_To do:_ Pictures excluded, please transcribe exactly the lines from the one with "This screenshot has" through the end of the records below, and nothing more.

(Stored records)
[Start of section]

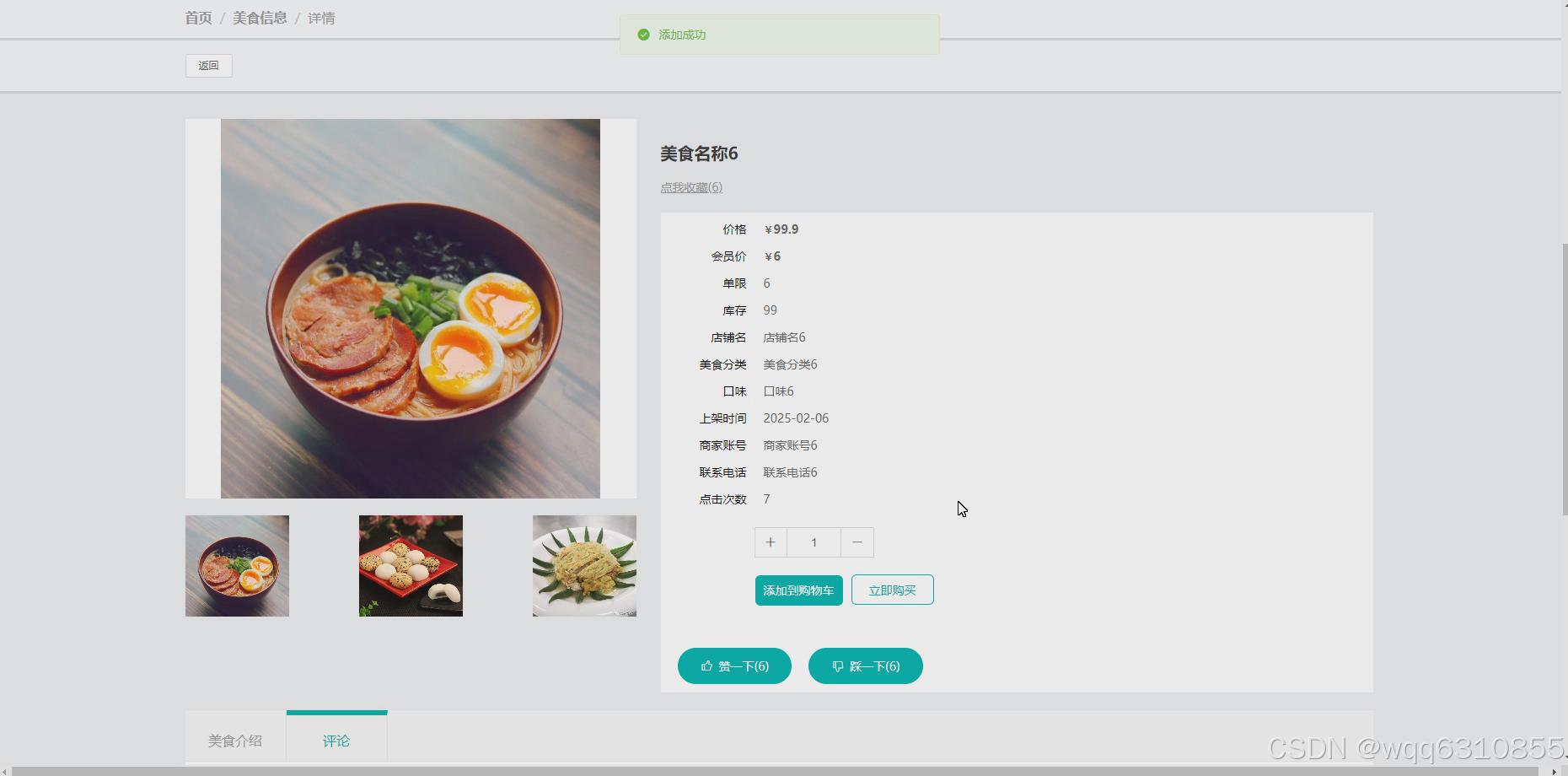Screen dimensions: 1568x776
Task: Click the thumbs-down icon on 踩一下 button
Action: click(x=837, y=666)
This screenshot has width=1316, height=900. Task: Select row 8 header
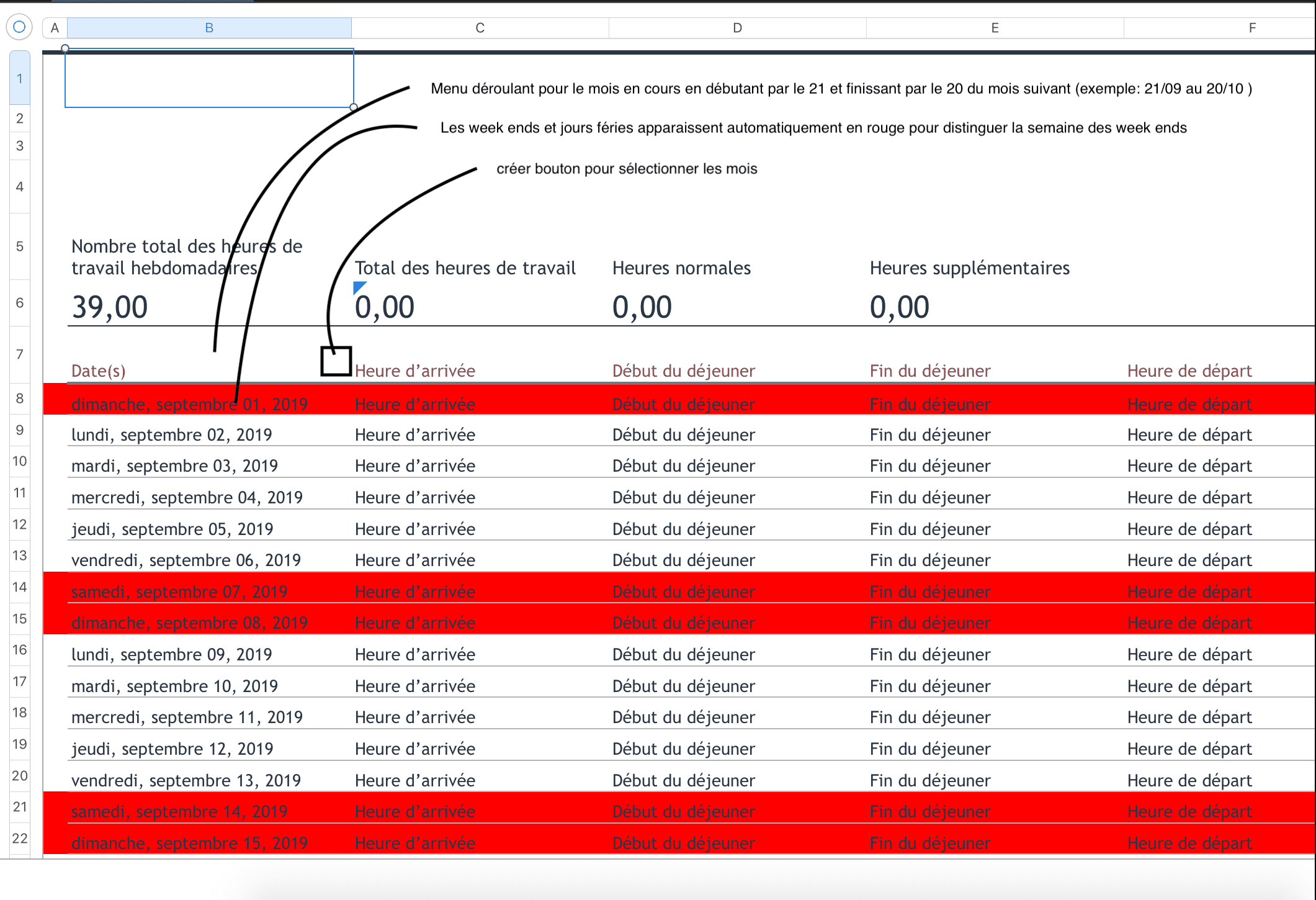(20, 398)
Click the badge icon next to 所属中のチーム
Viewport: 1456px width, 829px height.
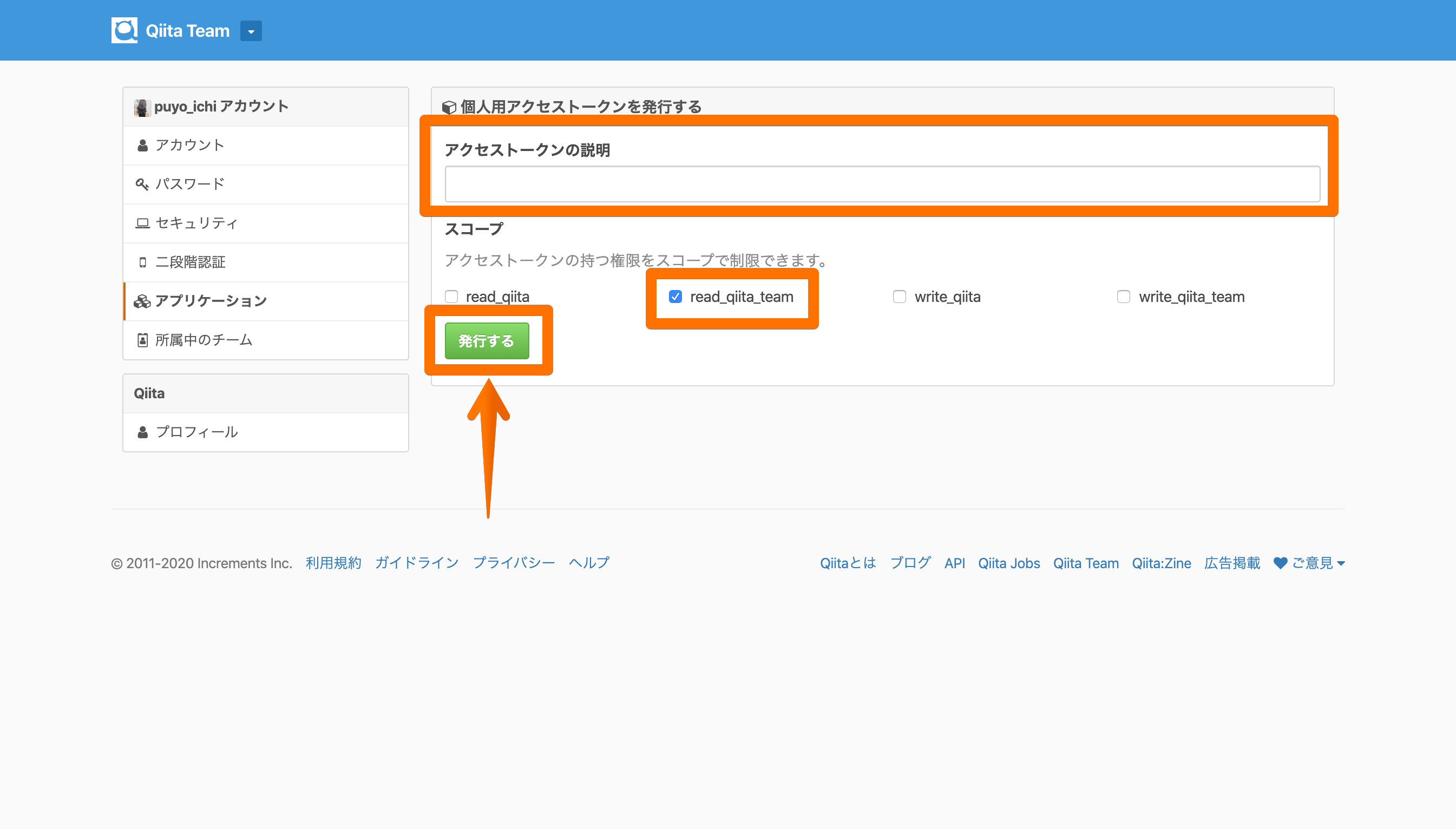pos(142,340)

[End of section]

_Exercise result:_
This screenshot has width=1316, height=900. Task: Select row 8 header
(20, 398)
Click the badge icon next to 所属中のチーム
Viewport: 1456px width, 829px height.
pos(142,340)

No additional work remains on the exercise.